Di bawah teriknya matahari, langkah kaki takhenti melangkah menyusuri pemukiman di Kelurahan Sumbersari. Siapa sangka, di tengah padatnya pemukiman penduduk, masih ada sumber air yang terus mengalir di sana. Sumber air itu berada di mushola An-Nuur yang beralamat di RT 02/ RW 02, Kelurahan Sumbersari, Kecamatan Lowokwaru, Kota Malang.
Air adalah sumber kehidupan, manusia tidak bisa dipisahkan dari air. Itu berarti air juga bagian dari manusia. Kepedulian terhadap sumber air sama halnya dengan peduli pada diri sendiri.
Seperti di sumber air yang berada di mushola An-Nuur RT 02 Kelurahan Sumbersari, ada dua bak tampungan berukuran 2 x 1,5 × 2 m³ di dekat kamar mandi mushola yang airnya takpernah habis. Agung Budi, Ketua RT 02/RW 02 Kelurahan Sumbersari mengatakan bahwa air mengalir langsung dari sumbernya, jernih dan tidak bau.
“Air yang di bak (tampungan) itu ya air tanah yang keluar dari sumbernya itu. Air tanah itu resapan dari tempat-tempat lainnya. Cuman masuk ke aliran situ,” ungkap Agung Budi.
Sumber air itu digunakan untuk kebutuhan air di mushola An-Nuur, seperti berwudu, keperluan kamar mandi, dan kadangkala juga untuk mencuci. Bahkan air dari pipa bisa diminum karena mengalir langsung dari sumber, masih segar dan belum terkontaminasi bakteri koli.

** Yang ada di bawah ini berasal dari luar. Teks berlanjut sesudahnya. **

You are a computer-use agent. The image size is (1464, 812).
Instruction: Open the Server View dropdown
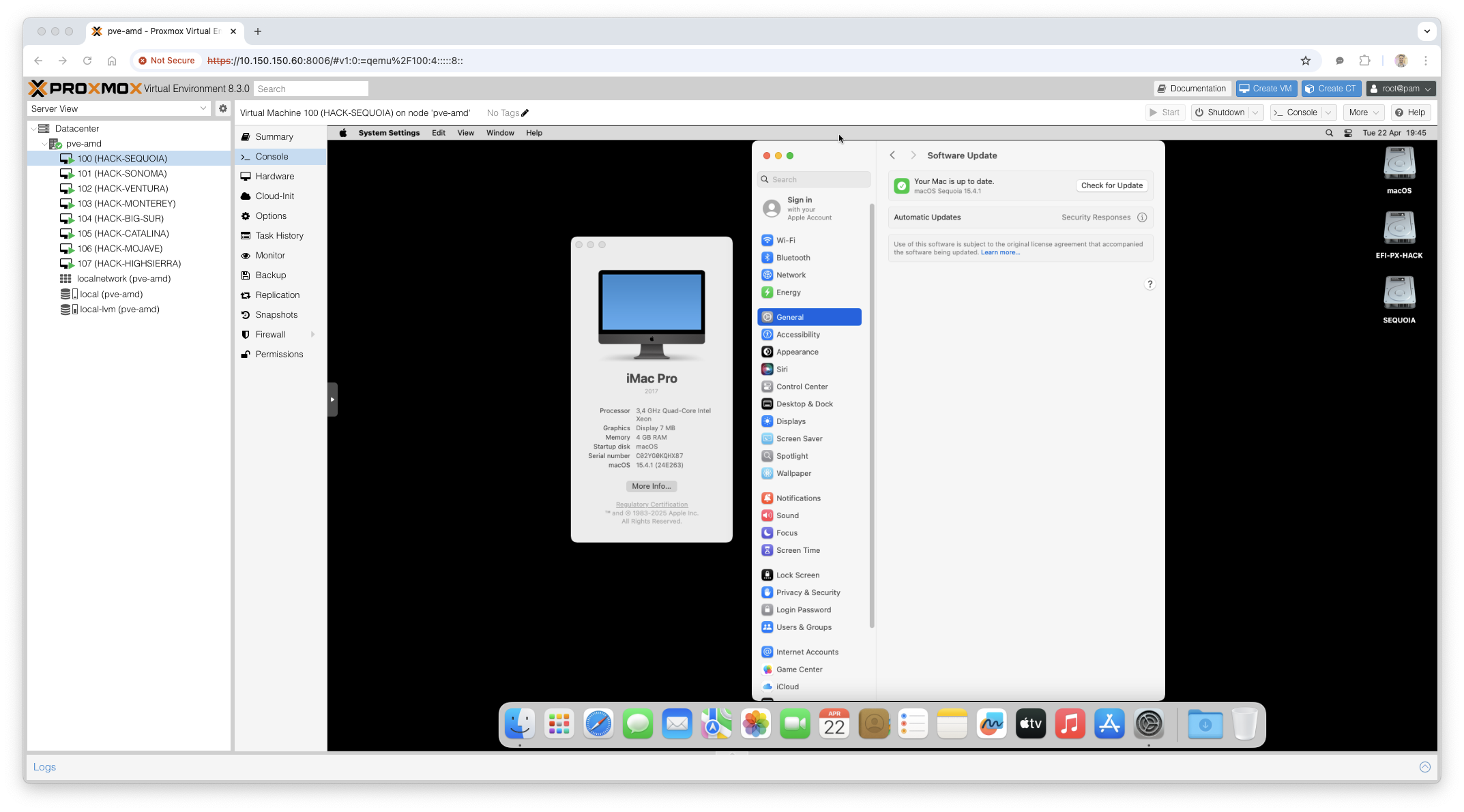(119, 108)
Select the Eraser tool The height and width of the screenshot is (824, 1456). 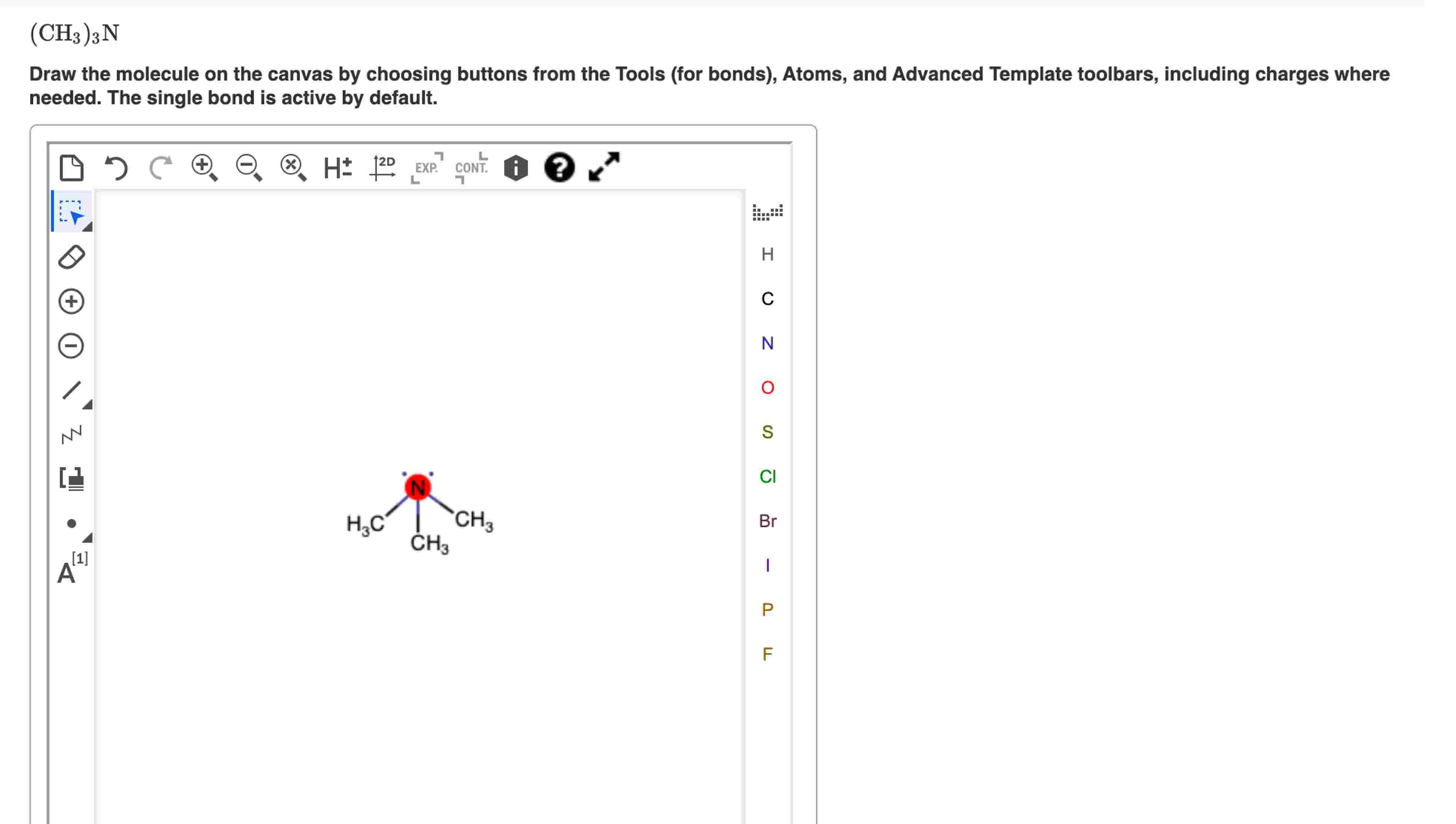pyautogui.click(x=71, y=257)
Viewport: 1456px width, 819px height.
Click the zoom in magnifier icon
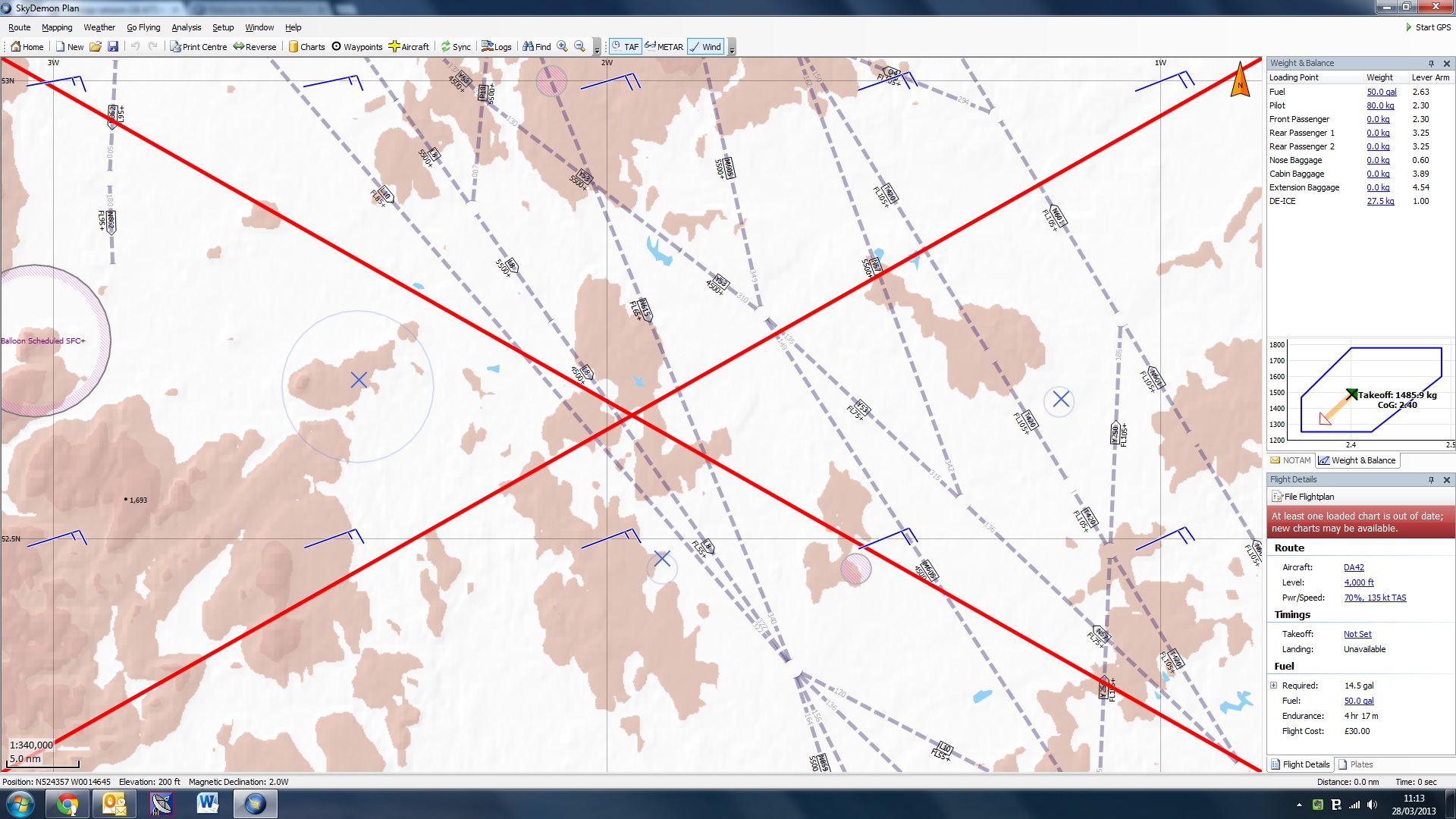pyautogui.click(x=562, y=46)
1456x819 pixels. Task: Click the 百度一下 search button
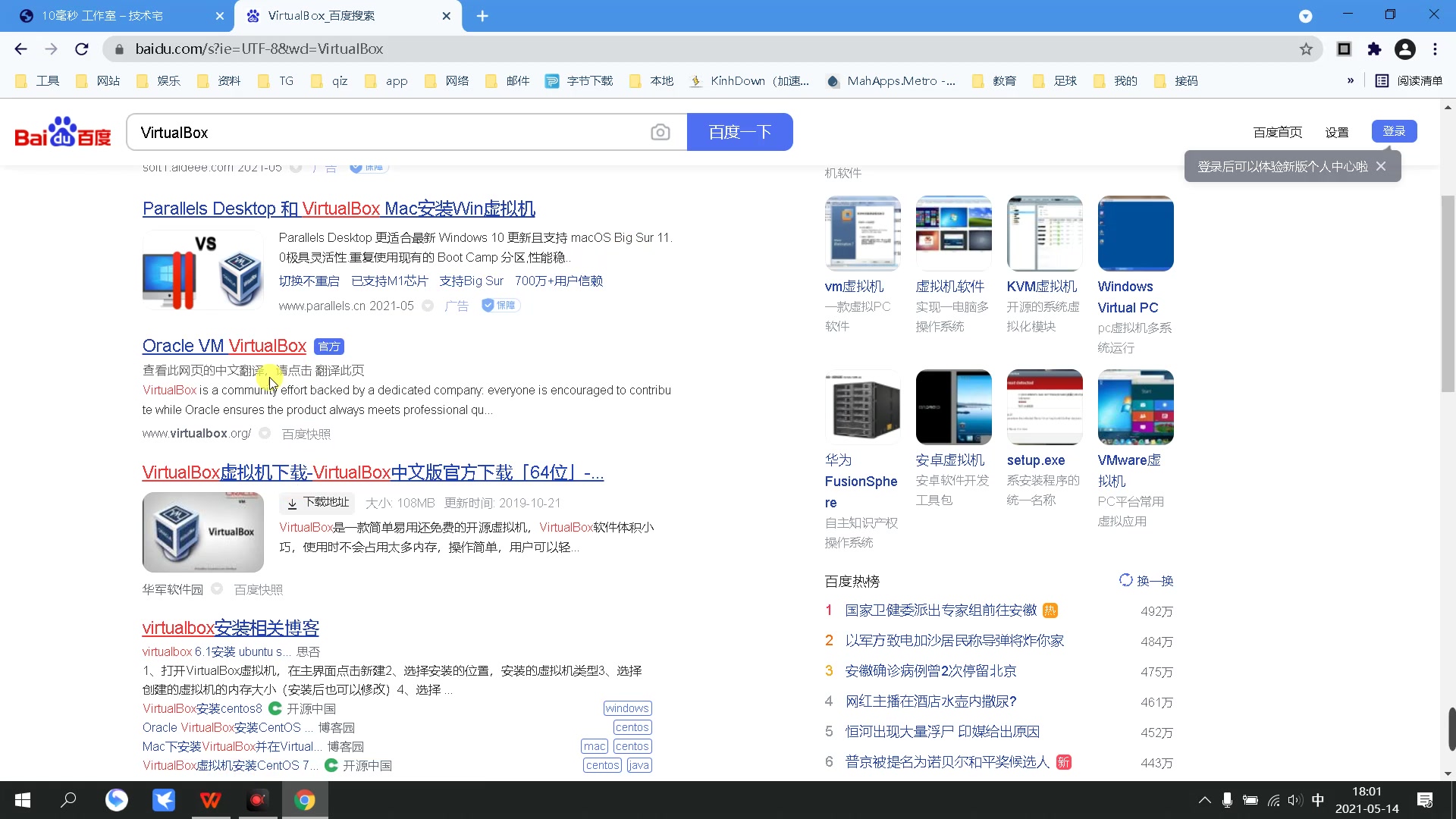pyautogui.click(x=739, y=131)
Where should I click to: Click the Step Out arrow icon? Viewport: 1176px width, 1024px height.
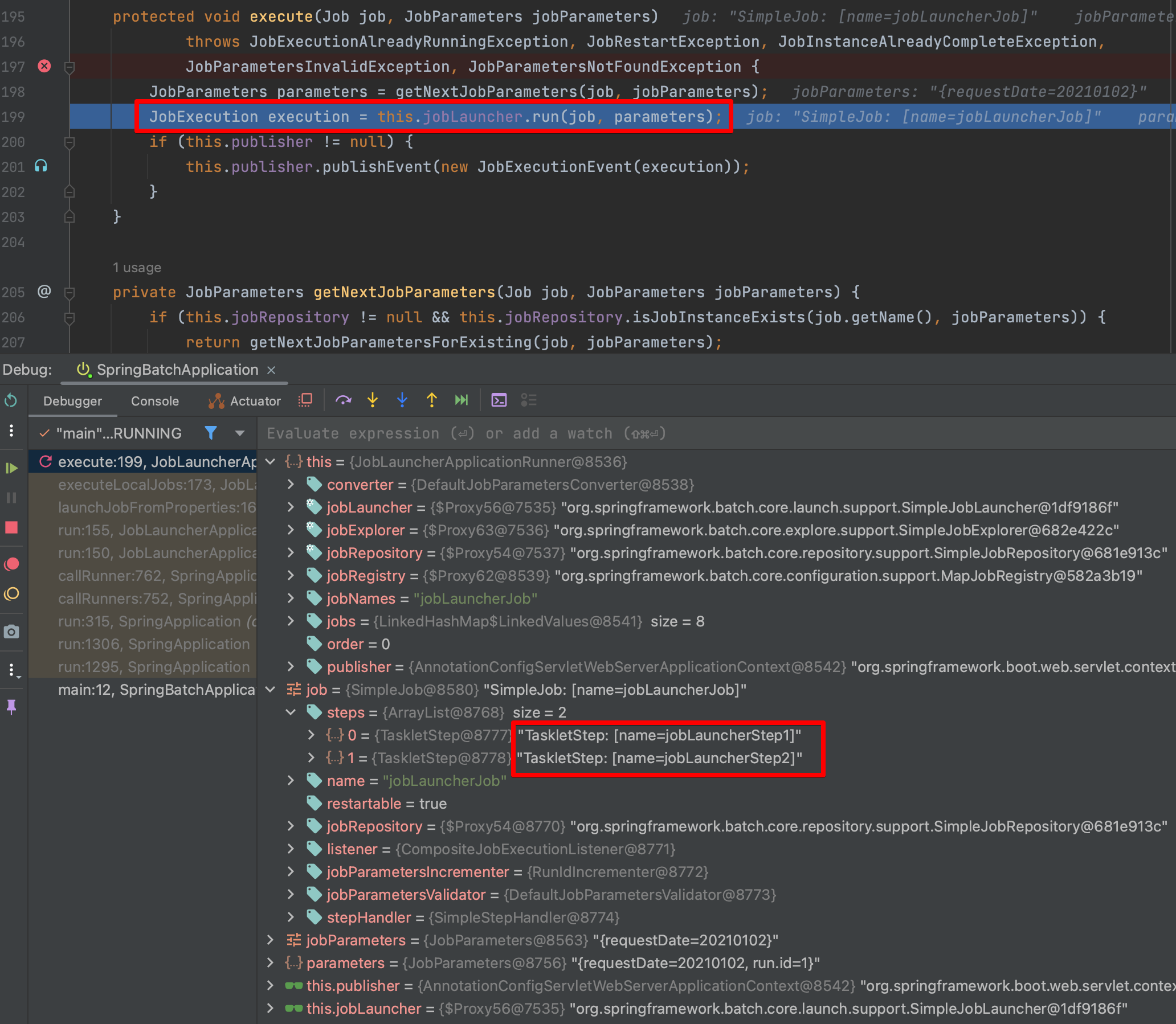click(x=432, y=400)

Penamaan Sumbersari (Pilang)
Perjalanan mengulik sumber air di Sumbersari taksampai di situ saja. Membutuhkan effort lebih untuk mengulik sumber air yang masih jarang dibahas dan diketahui, bahkan beberapa warga yang sempat ditanya mengaku tidak terlalu paham perihal sumber air itu.
Tak ada penamaan paten untuk sumber air itu. Namun, ada sedikit cerita dari Agung Budi. Ia mengatakan penamaan sumber ini ada karena berada di wilayah RT 02/RW 02 Kelurahan Sumbersari yang dulunya disebut Sumbersari Pilang. Dulu air dari sumber itu alirannya besar dan melimpah, karena itulah dinamakan Sumbersari.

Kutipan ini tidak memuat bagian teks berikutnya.